◆ **PROBLEM DESCRIPTION**: The records below are to be repeated exactly, minus any pictures.

Source data:
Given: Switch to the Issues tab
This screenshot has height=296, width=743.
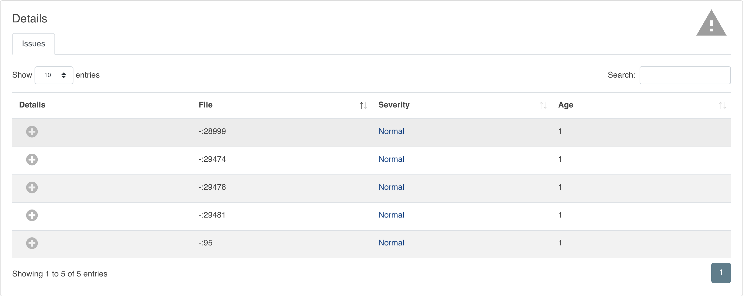Looking at the screenshot, I should coord(33,44).
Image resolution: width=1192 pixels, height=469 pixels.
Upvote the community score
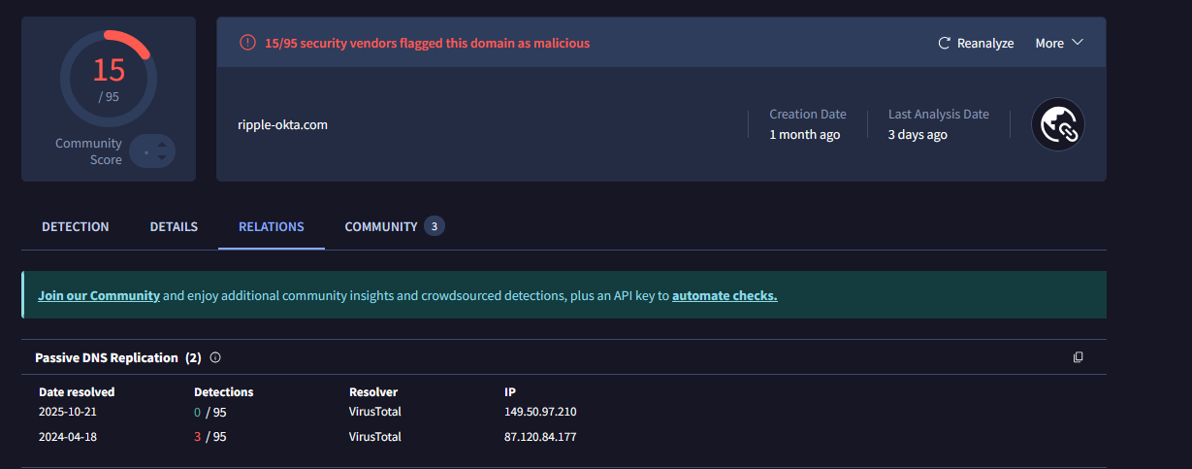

◆ **SOLUTION FOR THIS TASK**:
Given: Switch to the Issues tab
This screenshot has height=296, width=743.
Looking at the screenshot, I should coord(33,44).
Image resolution: width=1192 pixels, height=469 pixels.
Upvote the community score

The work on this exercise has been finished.